Pharmacy Plan Design Changes

Kaiser Permanente 
Kaiser Pharmacy Plan 1
  • The copay for preferred brand medications will increase to $25 (retail) and $50 (mail order).
Providence
Providence Pharmacy Plan 1
  • The copay for “Value Tier” medications for the management of asthma, heart disease (including congestive heart failure), cholesterol, high blood pressure and diabetes will decrease to $4 (retail) and $8 (mail order).
  • The copay for generic medications not included in the Value Tier will increase to $8 (retail) and $16 (mail order).

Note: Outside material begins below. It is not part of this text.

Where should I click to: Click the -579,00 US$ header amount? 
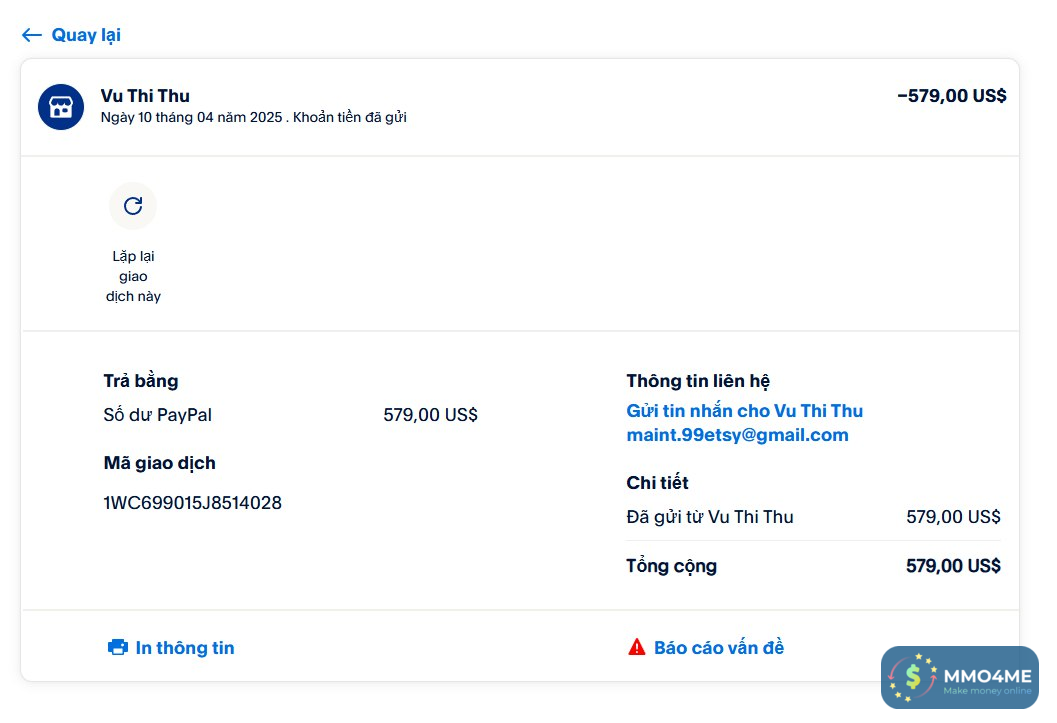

  • The copay for preferred brand medications will increase to $25 (retail) and $50 (mail order).
ODS 
ODS Pharmacy Plan A
  • The copay for “Value Tier” medications for the management of asthma, heart disease (including congestive heart failure), cholesterol, high blood pressure and diabetes will decrease to $4 (retail) and $8 (mail order).

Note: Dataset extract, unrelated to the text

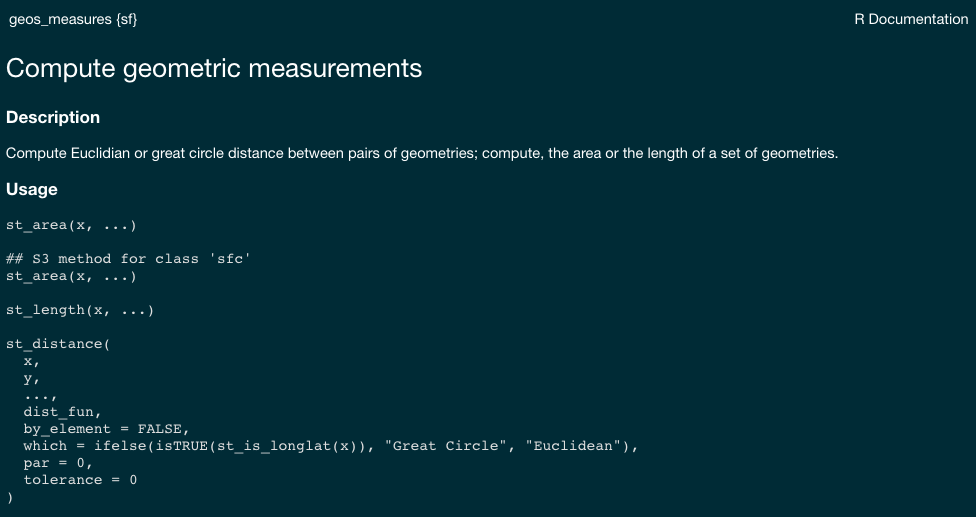Screen dimensions: 976x517
Task: Click the first st_area(x, ...) usage line
Action: pyautogui.click(x=71, y=225)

  • The copay for generic medications not included in the Value Tier will increase to $8 (retail) and $16 (mail order).
 
ODS Pharmacy Plan B
  • The copay for “Value Tier” medications for the management of asthma, heart disease (including congestive heart failure), cholesterol, high blood pressure and diabetes will decrease to $4 (retail) and $8 (mail order).

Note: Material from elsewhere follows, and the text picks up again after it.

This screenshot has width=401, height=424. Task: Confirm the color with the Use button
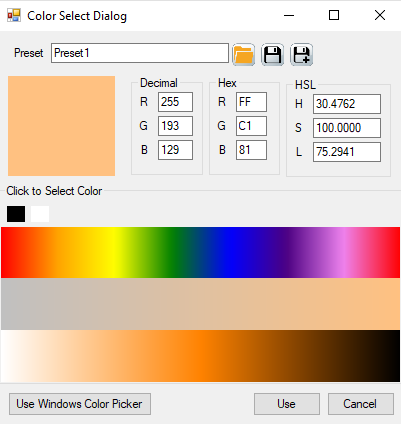tap(287, 404)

  • The copay for generic medications not included in the Value Tier will increase to $8 (retail) and $16 (mail order).
  • The maximum will be removed from retail non-preferred brand medications. ($100 maximum still applies to mail order and specialty medications.)
ODS Pharmacy Plan C
There are no changes to ODS Pharmacy Plan C for 2010-11.
 

 
Dental Plan Design Changes

Kaiser Permanente
Kaiser Dental Plan 7
  • The copay for preventive and restorative services, major services and prosthodontics will increase to $10 per visit. (Additional copays for major services and prosthodontics still apply.)
Kaiser Dental Plan 8
  • The copay for preventive and restorative services, major services and prosthodontics will increase to $20 per visit.
ODS
ODS Dental Plans 1 - 3
  • A deductible of $50 will be added.
ODS Dental Plan 4
  • The deductible will increase to $50.
ODS Dental Plans 5 – 6
  • There are no changes to ODS Dental Plans 5 or 6.
Willamette Dental
Willamette Dental Plan 7
  • The copay for preventive and restorative services will increase to $10 per visit.
Willamette Dental Plan 8
  • The copay for preventive and restorative services, major services and prosthodontics will increase to $20 per visit.

 
No changes to Vision
There will be no changes to any of the OEBB vision plans for 2010-11.